Trad.: Nelson Santander

Vespers

Even as you appeared to Moses, because
I need you, you appear to me, not
often, however. I live essentially
in darkness. You are perhaps training me to be
responsive to the slightest brightening. Or, like the poets,
are you stimulated by despair, does grief
move you to reveal your nature? This afternoon,
in the physical world to which you commonly
contribute your silence, I climbed
the small hill above the wild blueberries, metaphysically
descending, as on all my walks: did I go deep enough
for you to pity me, as you have sometimes pitied
others who suffer, favoring those
with theological gifts? As you anticipated,
I did not look up. So you came down to me:
at my feet, not the wax
leaves of the wild blueberry but your fiery self, a whole
pasture of fire, and beyond, the red sun neither falling nor rising—
I was not a child; I could take advantage of illusions.

Louise Glück – Vésperas (4)

Eu não pergunto mais onde você está.
Você está no jardim; você está onde John está,
no terreiro, absorto, segurando sua espátula verde.
É assim que ele jardina: quinze minutos de intenso esforço,
quinze minutos de estática contemplação. Às vezes
eu trabalho ao lado dele, em tarefas de apoio,
capinando, esfolhando as alfaces; às vezes eu o observo
do alpendre próximo ao jardim de cima até o crepúsculo fazer
lâmpadas dos primeiros lírios: em todo esse tempo,
a paz nunca o abandona.
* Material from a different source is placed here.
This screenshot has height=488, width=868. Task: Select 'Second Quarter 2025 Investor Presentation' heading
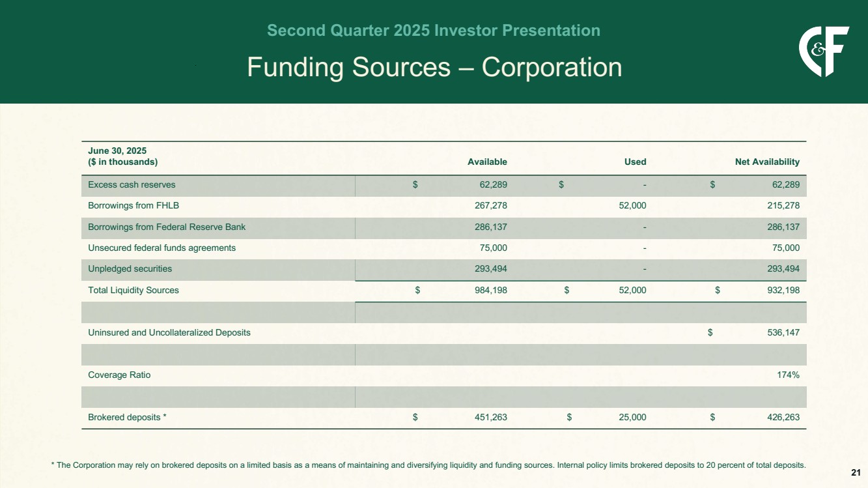pyautogui.click(x=434, y=30)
Mas corre através de mim,
não como o sustento que mantém as flores,
mas como a luz brilhante através da árvore nua.

Trad.: Nelson Santander

Vespers

I don’t wonder where you are anymore.
You’re in the garden; you’re where John is,
in the dirt, abstracted, holding his green trowel.
This is how he gardens: fifteen minutes of intense effort,
fifteen minutes of estatic contemplation. Sometimes
I work beside him, doing the shade chores,
weeding, thinning the lettuces; sometimes I watch
from the porch near the upper garden until twilight makes
lamps of the first lilies: all this time,
peace never leaves him. But it rushes through me,
not as sustenance the flower holds,
but like the bright light through the bare tree.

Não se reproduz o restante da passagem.